感覺那人揹着自己跑了一段,然後自己被壓到水裡拖行很長時間,好在君意有水系靈根在水裡淹不死,但是水裡一股味道,比前世游泳池門口洗腳消毒水的味道還難聞百倍,她都要被嗆死了。
有一陣子君意徹底暈了過去,再醒來的時候她被鎖住了靈力綁在椅子上,身上衣服都被扒下了,一絲不掛。
“醒了?”聲音其實不難聽,但說話的語調卻是陰測測的,讓聽到的人都希望這輩子再不要聽到。
斜陽染舊樓,夕陽從破敗的窗櫺透進來,正照在君意的眼睛上,君意不禁眯起眼睛扭頭避開陽光。

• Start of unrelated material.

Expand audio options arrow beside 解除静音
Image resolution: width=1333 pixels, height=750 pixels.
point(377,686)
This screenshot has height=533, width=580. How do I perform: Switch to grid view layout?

“藏經閣?”這裡是寒山寺南邊的藏經閣,掃地僧所在的那個,君意來過,還記得這裡殘缺不全的窗櫺和地板上吱吱呀呀的聲音。
“好好看看這縷燦爛的斜陽吧,多美的陽光,好好看看吧,這是你最後一次看了。”
眼前人周身罩着黑色的大衣,裡面是厚厚的黑色衣服,衣服很厚,看上去鼓鼓囊囊的,頭頂罩了黑布罩,只有倆隻眼睛露在外面。
君意眼珠轉轉,環視周圍的情況,自己被綁在破敗的藏經閣中,靈力被封,穴道被點了,衣服被剝奪了,一個不敢用真面目示人的男子在自己面前,叫自己看夕陽。
“你怎麼不說話?問我,問我爲什麼這是你最後一次看夕陽!”男子忽然湊近君意,近到幾乎貼上,君意都聞到他身上難聞的體臭味。
“我倒是想知道,你爲什麼要把我的衣服都脫了呢?”看男子包這麼嚴實的樣子,看來也並不準備強叉叉她,可爲什麼都把她的衣服都脫了?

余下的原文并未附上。